(Try it) Set down every entry word for word. Omit the pictures.

(Data for processing)

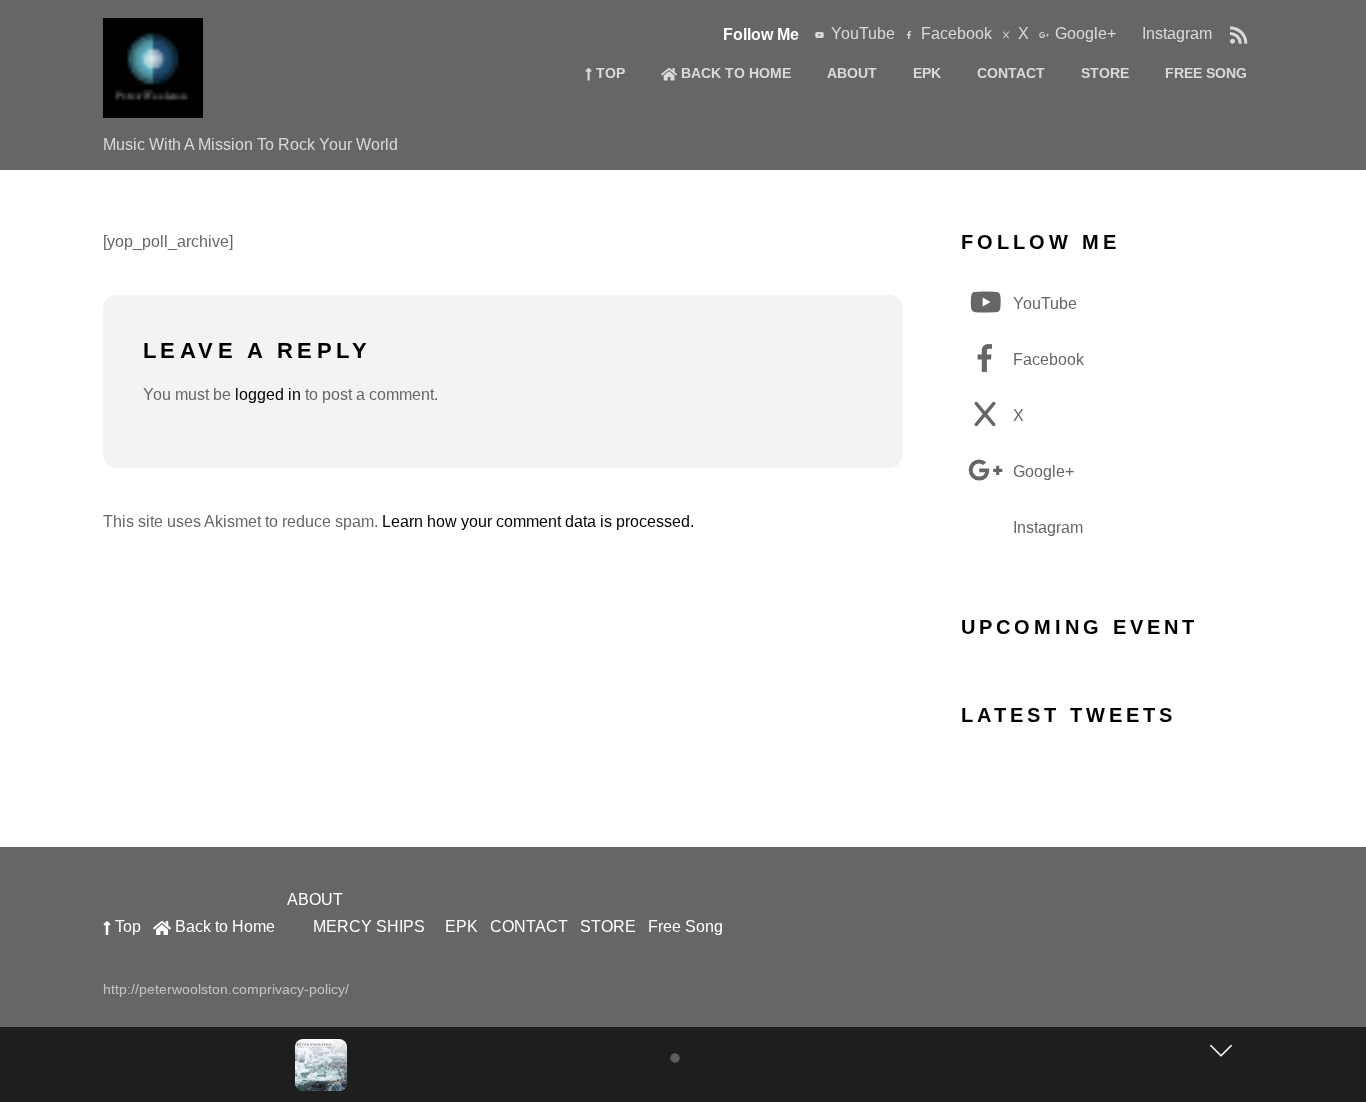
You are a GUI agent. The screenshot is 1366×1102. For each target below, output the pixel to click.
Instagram (1175, 33)
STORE (1105, 73)
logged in (268, 394)
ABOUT (852, 73)
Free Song (1206, 73)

(Result of this exercise)
You are a GUI agent. The screenshot is 1366×1102. For each target below, output the pixel to click.
Instagram (1175, 33)
STORE (1105, 73)
logged in (268, 394)
ABOUT (852, 73)
Free Song (1206, 73)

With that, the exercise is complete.